## SOURCE INFORMATION
★ ★ ★ ★ ★ ★ ★

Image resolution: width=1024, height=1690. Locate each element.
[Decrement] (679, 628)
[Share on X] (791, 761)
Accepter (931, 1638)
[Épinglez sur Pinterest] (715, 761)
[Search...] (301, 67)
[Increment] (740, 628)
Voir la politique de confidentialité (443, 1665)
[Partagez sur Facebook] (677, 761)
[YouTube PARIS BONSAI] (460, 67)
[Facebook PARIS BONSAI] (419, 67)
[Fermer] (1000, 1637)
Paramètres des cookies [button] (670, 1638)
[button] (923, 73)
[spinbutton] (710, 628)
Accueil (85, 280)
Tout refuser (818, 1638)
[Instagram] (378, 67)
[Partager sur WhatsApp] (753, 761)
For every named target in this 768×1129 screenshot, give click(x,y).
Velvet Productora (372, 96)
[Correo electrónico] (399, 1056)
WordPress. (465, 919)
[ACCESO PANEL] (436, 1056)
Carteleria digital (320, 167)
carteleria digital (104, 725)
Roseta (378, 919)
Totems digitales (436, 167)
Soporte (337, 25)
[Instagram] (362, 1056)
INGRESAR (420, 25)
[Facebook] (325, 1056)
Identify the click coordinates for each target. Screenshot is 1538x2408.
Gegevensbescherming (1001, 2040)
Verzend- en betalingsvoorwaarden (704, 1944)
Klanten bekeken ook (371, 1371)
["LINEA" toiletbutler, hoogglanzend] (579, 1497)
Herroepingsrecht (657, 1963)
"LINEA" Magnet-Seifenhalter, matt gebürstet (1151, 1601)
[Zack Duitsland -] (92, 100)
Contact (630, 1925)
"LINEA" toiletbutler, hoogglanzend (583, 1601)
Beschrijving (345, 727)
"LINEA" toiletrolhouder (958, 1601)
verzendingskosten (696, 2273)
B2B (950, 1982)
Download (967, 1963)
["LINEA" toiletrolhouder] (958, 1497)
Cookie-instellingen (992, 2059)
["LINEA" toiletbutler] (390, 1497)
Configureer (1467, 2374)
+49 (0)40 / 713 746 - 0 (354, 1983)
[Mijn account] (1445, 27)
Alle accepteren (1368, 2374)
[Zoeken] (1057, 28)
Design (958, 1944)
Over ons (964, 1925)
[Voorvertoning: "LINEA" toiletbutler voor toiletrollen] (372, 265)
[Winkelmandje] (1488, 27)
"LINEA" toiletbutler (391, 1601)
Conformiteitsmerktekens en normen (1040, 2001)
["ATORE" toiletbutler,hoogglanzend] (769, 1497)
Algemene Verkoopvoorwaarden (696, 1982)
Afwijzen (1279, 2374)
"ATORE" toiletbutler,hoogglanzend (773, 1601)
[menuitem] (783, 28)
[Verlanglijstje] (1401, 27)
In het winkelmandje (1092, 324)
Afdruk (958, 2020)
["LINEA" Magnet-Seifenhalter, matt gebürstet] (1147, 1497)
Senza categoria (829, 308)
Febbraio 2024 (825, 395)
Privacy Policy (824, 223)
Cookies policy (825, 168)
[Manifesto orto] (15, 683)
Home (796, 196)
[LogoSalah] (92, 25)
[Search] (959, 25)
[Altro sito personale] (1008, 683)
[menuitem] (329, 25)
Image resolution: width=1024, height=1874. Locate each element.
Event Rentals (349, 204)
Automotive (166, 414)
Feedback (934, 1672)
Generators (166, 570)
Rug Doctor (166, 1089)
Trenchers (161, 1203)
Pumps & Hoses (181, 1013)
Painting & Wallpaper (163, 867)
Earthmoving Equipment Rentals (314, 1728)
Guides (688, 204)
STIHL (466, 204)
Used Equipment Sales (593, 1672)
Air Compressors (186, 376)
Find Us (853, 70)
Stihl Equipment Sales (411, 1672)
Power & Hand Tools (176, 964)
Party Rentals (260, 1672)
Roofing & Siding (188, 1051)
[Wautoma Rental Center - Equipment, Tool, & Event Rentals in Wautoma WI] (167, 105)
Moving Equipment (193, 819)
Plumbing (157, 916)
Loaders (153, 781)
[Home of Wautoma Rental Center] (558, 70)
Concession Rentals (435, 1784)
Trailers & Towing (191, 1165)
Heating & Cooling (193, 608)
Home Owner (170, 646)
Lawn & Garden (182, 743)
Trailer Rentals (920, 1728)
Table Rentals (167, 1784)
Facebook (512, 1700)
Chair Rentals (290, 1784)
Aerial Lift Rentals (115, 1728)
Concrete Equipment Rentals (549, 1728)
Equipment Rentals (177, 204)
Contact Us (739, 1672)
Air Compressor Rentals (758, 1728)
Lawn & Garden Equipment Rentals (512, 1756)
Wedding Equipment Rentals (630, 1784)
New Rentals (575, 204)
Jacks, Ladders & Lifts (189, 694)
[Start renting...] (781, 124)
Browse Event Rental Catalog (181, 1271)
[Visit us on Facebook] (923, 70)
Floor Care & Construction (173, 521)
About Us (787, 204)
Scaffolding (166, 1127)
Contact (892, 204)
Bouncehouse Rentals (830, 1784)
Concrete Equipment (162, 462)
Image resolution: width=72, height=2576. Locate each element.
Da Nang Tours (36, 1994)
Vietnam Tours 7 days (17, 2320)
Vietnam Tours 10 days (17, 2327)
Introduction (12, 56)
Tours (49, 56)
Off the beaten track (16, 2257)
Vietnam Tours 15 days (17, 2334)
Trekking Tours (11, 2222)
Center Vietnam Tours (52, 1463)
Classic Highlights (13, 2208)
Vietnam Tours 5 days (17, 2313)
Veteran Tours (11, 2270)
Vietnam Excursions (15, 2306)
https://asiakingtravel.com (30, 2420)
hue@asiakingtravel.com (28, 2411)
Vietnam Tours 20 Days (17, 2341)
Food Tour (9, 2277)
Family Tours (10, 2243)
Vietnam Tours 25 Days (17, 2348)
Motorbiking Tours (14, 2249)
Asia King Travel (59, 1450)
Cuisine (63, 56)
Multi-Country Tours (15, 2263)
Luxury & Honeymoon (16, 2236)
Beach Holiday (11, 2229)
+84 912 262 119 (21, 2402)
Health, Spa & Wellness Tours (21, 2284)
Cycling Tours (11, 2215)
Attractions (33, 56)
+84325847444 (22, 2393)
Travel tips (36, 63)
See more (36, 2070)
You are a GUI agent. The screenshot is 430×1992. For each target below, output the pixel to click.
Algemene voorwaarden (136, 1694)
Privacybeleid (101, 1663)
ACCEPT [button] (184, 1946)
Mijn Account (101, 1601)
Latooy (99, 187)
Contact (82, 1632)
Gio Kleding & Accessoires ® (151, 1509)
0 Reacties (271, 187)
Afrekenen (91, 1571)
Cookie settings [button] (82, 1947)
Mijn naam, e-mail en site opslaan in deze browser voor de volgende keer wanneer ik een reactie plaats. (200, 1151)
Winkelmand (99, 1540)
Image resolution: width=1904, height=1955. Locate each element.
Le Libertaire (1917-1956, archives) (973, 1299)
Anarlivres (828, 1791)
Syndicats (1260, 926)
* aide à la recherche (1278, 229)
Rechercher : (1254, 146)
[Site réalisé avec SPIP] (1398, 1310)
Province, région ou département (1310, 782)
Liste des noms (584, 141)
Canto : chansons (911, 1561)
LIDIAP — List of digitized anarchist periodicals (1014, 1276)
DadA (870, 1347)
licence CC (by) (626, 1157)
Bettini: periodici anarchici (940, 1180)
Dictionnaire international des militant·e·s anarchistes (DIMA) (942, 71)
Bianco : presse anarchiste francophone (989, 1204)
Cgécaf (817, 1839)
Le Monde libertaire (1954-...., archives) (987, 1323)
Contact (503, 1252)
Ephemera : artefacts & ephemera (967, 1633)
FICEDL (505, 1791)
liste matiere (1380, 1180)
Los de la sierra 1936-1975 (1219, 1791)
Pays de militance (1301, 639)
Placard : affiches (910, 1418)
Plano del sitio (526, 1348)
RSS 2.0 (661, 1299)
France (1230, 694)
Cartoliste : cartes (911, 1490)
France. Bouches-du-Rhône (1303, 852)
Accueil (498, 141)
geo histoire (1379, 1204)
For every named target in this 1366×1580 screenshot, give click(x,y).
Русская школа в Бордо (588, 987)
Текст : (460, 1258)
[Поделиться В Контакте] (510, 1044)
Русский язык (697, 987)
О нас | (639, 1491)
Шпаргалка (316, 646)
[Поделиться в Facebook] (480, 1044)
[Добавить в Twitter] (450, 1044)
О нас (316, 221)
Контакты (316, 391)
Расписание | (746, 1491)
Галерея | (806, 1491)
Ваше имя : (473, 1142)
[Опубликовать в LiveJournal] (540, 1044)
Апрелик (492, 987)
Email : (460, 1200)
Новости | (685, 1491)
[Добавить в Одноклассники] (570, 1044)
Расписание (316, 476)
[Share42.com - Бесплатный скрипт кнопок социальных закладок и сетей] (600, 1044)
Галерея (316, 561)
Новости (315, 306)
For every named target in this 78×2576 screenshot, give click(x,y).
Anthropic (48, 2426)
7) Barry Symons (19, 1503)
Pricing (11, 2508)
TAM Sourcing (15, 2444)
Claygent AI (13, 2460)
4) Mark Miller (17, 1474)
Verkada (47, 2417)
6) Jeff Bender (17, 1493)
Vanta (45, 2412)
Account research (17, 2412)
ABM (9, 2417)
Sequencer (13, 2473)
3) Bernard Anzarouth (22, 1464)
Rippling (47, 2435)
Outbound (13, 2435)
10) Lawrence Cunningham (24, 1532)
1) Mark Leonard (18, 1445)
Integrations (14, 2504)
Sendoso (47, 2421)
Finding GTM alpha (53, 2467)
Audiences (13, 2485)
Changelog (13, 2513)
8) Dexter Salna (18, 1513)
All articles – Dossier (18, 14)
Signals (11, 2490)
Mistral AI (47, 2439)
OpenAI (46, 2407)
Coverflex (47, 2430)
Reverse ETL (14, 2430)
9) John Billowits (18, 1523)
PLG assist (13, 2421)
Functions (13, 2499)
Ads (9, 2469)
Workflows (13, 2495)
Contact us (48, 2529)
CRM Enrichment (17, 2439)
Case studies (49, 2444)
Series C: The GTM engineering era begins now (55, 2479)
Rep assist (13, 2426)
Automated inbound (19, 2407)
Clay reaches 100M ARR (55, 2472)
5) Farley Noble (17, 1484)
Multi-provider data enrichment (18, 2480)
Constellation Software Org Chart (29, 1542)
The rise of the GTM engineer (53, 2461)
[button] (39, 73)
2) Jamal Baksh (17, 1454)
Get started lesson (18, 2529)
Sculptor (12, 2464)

★ ★ ★ ★ ★ ★ ★

## WHAT YOU WILL DO
From the material above, set down exactly the lines starting at the one with "[Mijn account] (1445, 27)" and ending at the one with "toiletbutler,hoogglanzend (773, 1601)", end lines included.

## SOLUTION TO THIS PROBLEM
[Mijn account] (1445, 27)
Alle accepteren (1368, 2374)
[Zoeken] (1057, 28)
Design (958, 1944)
Over ons (964, 1925)
[Voorvertoning: "LINEA" toiletbutler voor toiletrollen] (372, 265)
[Winkelmandje] (1488, 27)
"LINEA" toiletbutler (391, 1601)
Conformiteitsmerktekens en normen (1040, 2001)
["ATORE" toiletbutler,hoogglanzend] (769, 1497)
Algemene Verkoopvoorwaarden (696, 1982)
Afwijzen (1279, 2374)
"ATORE" toiletbutler,hoogglanzend (773, 1601)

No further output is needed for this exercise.